▶ [Supplied information]:
------

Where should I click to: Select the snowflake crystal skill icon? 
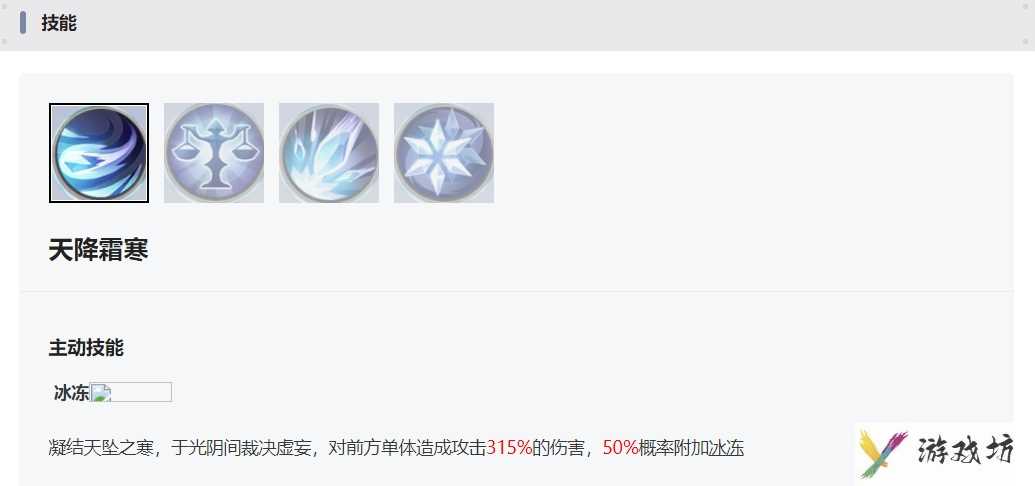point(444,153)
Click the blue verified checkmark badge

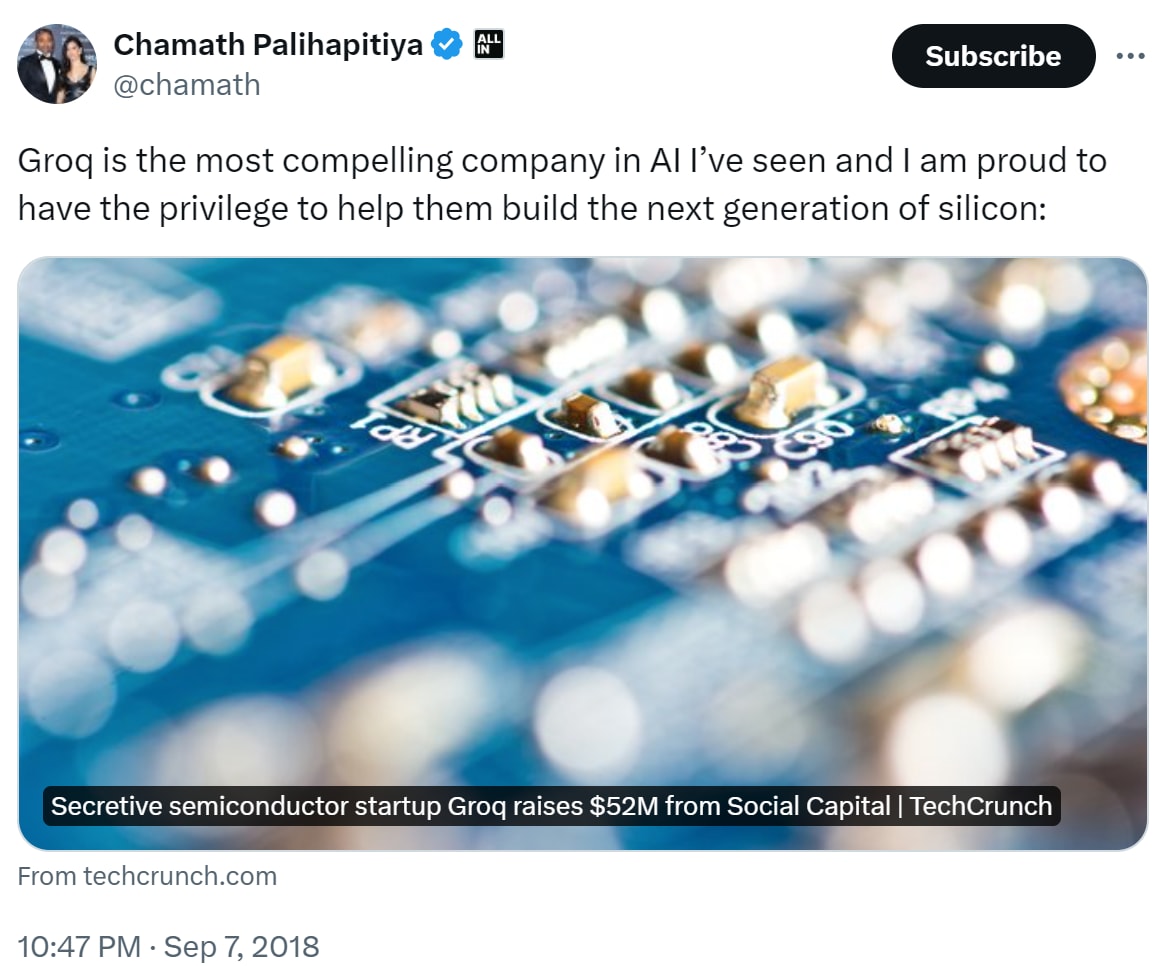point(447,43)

------

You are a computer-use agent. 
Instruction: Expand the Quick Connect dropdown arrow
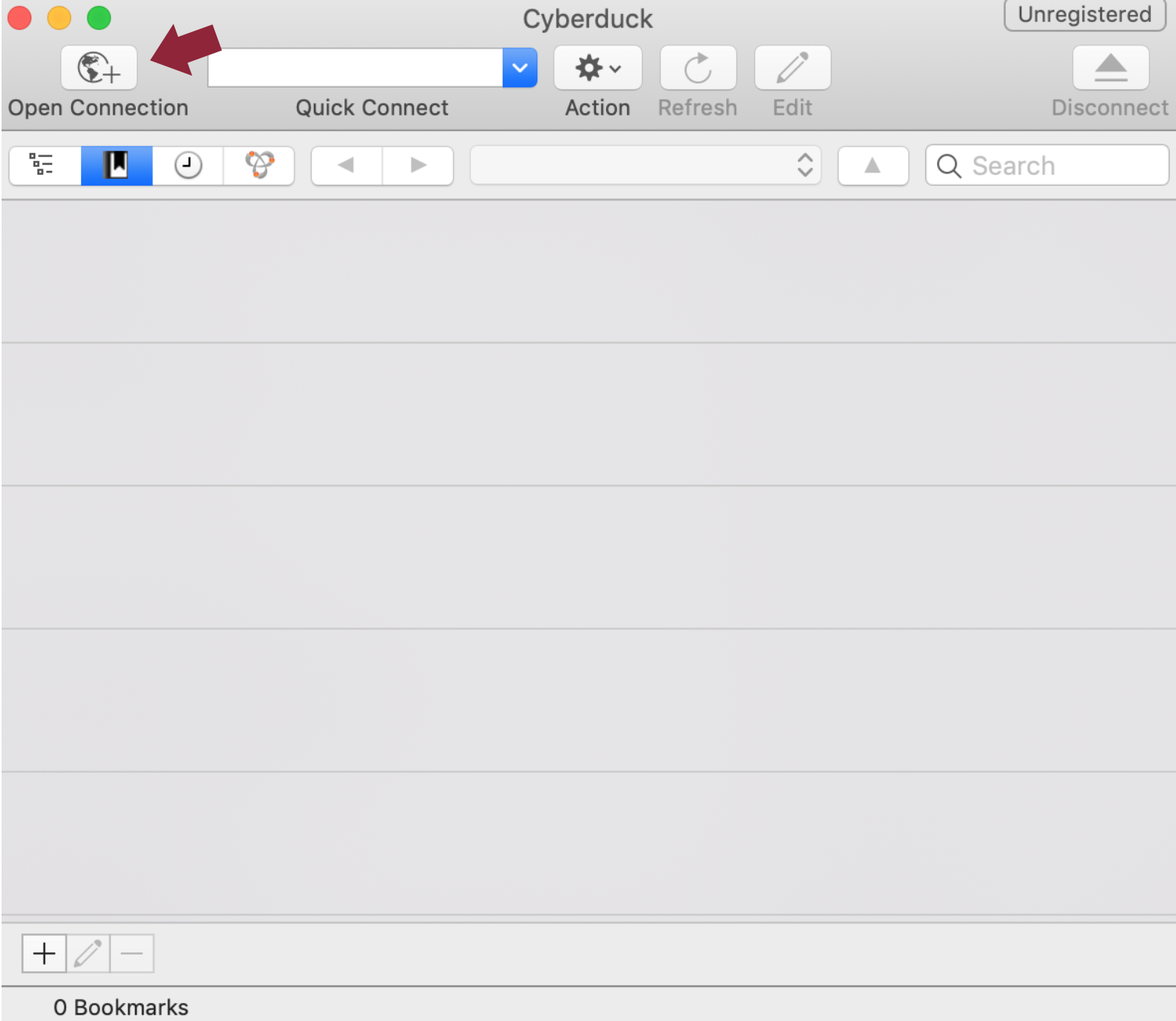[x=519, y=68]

------

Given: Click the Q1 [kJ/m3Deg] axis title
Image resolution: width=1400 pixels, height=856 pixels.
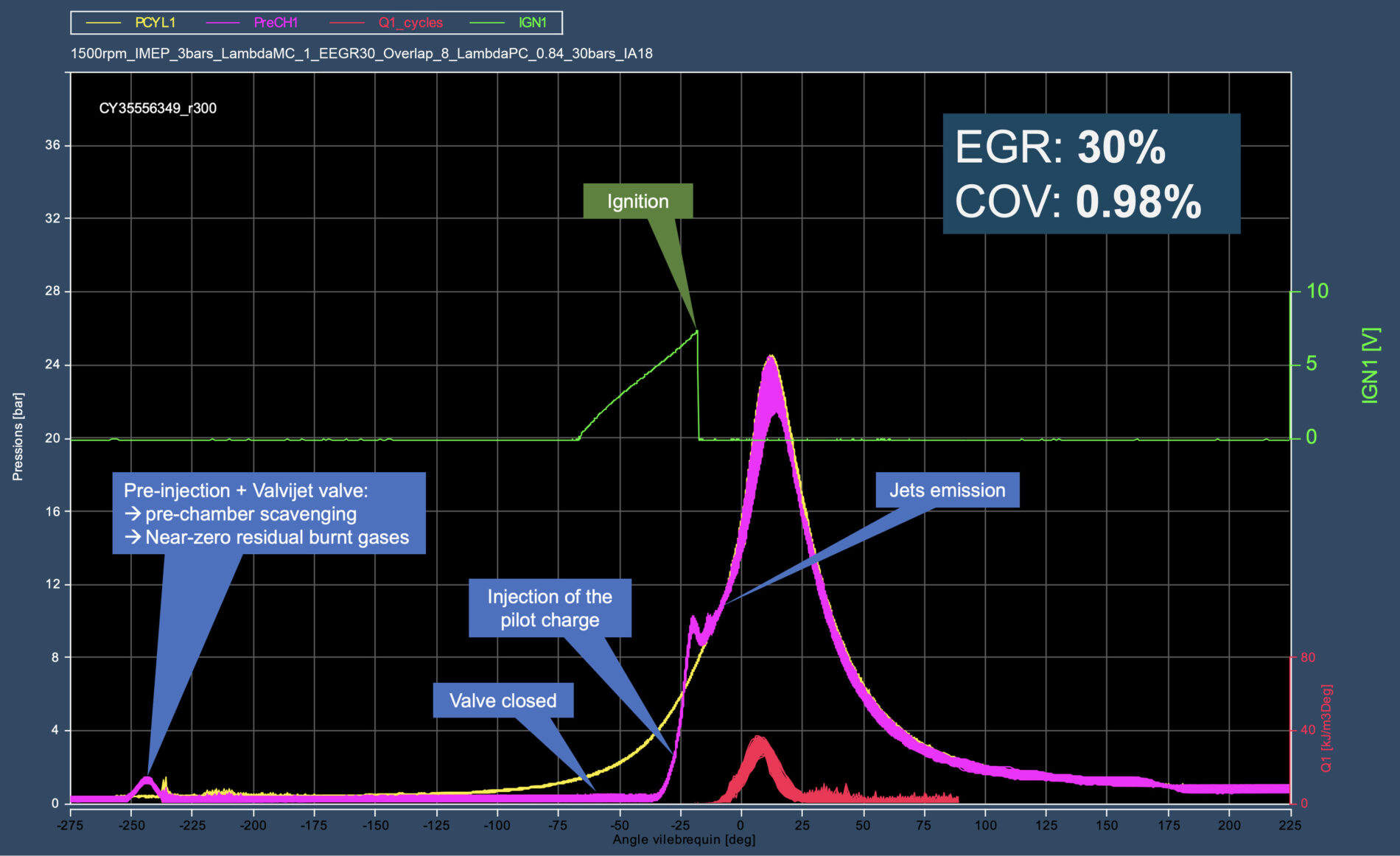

------

▶ [Stated exercise]:
Rewrite the material as a numbered list, from the line with "You are a computer-use agent." up to and including the line with "[x=519, y=68]". Skip any blank lines and leave out the pictures.

▶ [Task output]:
1. You are a computer-use agent. 
2. Instruction: Expand the Quick Connect dropdown arrow
3. [x=519, y=68]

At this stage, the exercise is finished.